Traditional kasot manek design often have European floral subjects, with colours influenced by Peranakan porcelain and batik sarongs. They were made into flats or bedroom slippers. But from the 1930s, modern shapes became popular and heels were gradually added.
In Indonesia, the Peranakans develop their own kebaya, most notably kebaya encim, derived from the name encim or enci to refer to a married Chinese woman.[102] Kebaya encim was commonly worn by Chinese ladies in Javan coastal cities with significant Chinese settlements, such as Semarang, Lasem, Tuban, Surabaya, Pekalongan and Cirebon. It marked differently from Javanese kebaya with its smaller and finer embroidery, lighter fabrics and more vibrant colours. They also developed their own batik patterns, which incorporate symbols from China. The kebaya encim fit well with vibrant-coloured kain batik pesisiran (Javan coastal batik), which incorporated symbols and motives from China; such as dragon, phoenix, peony and lotus.
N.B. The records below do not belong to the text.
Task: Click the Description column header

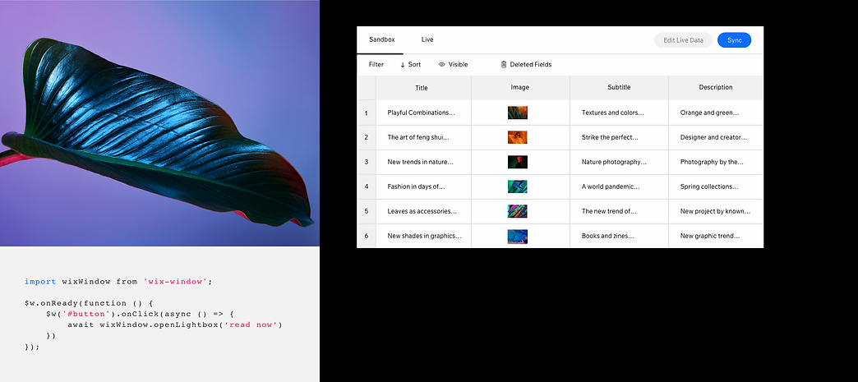Action: click(715, 88)
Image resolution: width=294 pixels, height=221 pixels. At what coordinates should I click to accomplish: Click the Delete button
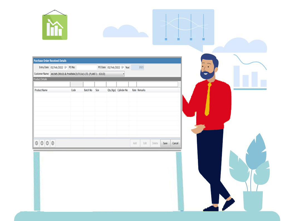click(x=155, y=143)
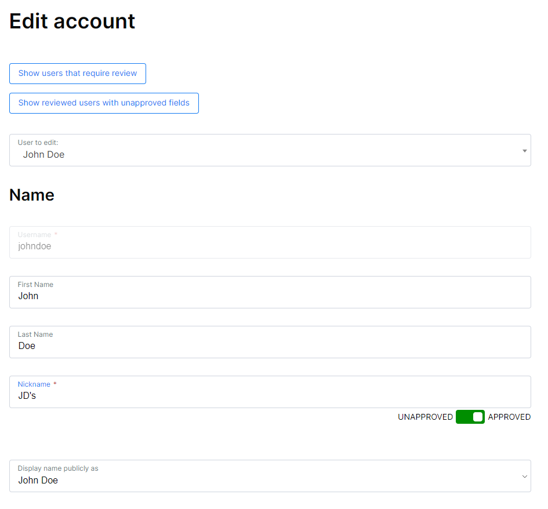Click the APPROVED label beside the switch

click(x=509, y=417)
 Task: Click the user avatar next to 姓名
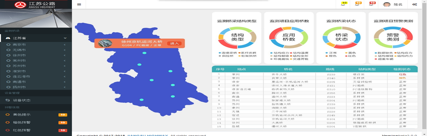pos(387,4)
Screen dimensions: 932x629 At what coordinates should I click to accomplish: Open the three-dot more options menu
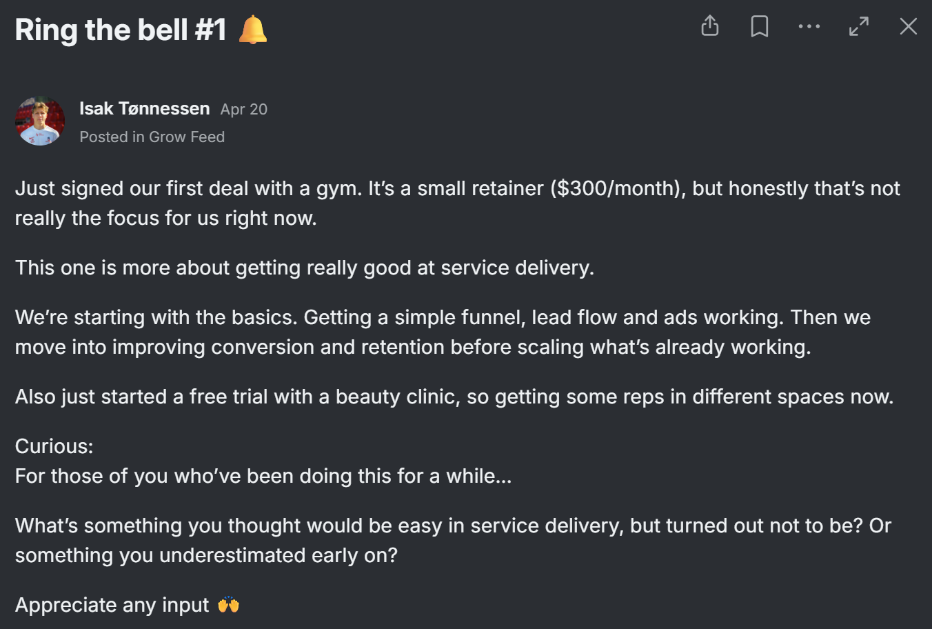[809, 26]
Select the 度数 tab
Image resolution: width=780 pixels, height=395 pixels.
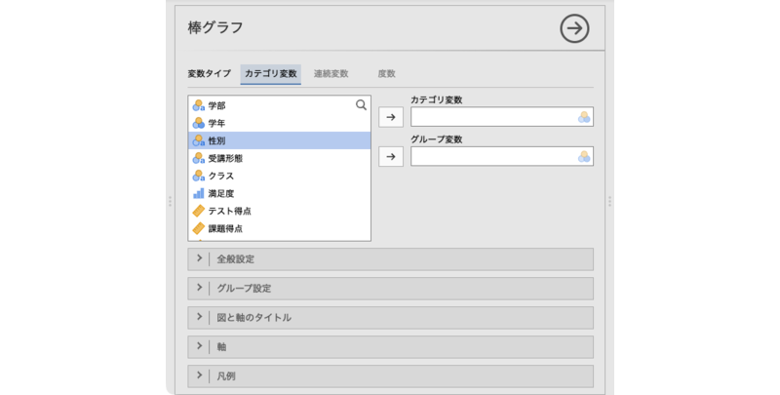[x=386, y=74]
For the Baba they will wear baju lokchuan (which is the Chinese men's full costume) but the younger generation they will wear just the top of it which is the long-sleeved silk jacket with Chinese collar or the batik shirt.
Most Peranakans generally subscribed to Chinese beliefs systems such as Taoism, Confucianism and Han Buddhism, and even Roman Christianity nowadays. Just like the Chinese, the Peranakans also celebrate Lunar New Year, Lantern Festival and other Chinese festivals, while adopting the customs of the land they settled in, as well as those of their colonial rulers. There are traces of Portuguese, Dutch, British, Malay and Indonesian influences in Peranakan culture.[20]
Just like in any other cultures, the Peranakans still believe in pantang larang (meaning taboos) especially among the older generations. In some cases, quite a number the Peranakan's pantang larang are deemed too strict and complex. But today, most Peranakans no longer practice complex pantang larang to keep up with the modern times.
A significant number of the modern Peranakan community have embraced Christianity, most notably in Indonesia.
In 2019, a new branch of Singapore-specific Peranakan intermarriages were found to exist within the early Roman Catholic Church starting from 1834. This early church was set up by French missionaries (Mission Enstrangeres de Paris Order) in 1832 on Bras Basah Road, on the grounds of the present day Singapore Art Museum. Approximately 26 intermarriages between mainly China-born Teochew men and Melaka Serani, Malay, Peranakan Chinese and Indian women, took place under the auspices of this church, between 1834 and the early 1870s. Most, if not all descendants, identify as Teochew Peranakans today.[103]
In Singapore, the Kampong Kapor Methodist Church, founded in 1894 by an Australian missionary, Sophia Blackmore, is considered one of the first Peranakan churches. During its establishment, Sunday service were conducted in Baba Malay language, and it is still one of the languages being used in their services.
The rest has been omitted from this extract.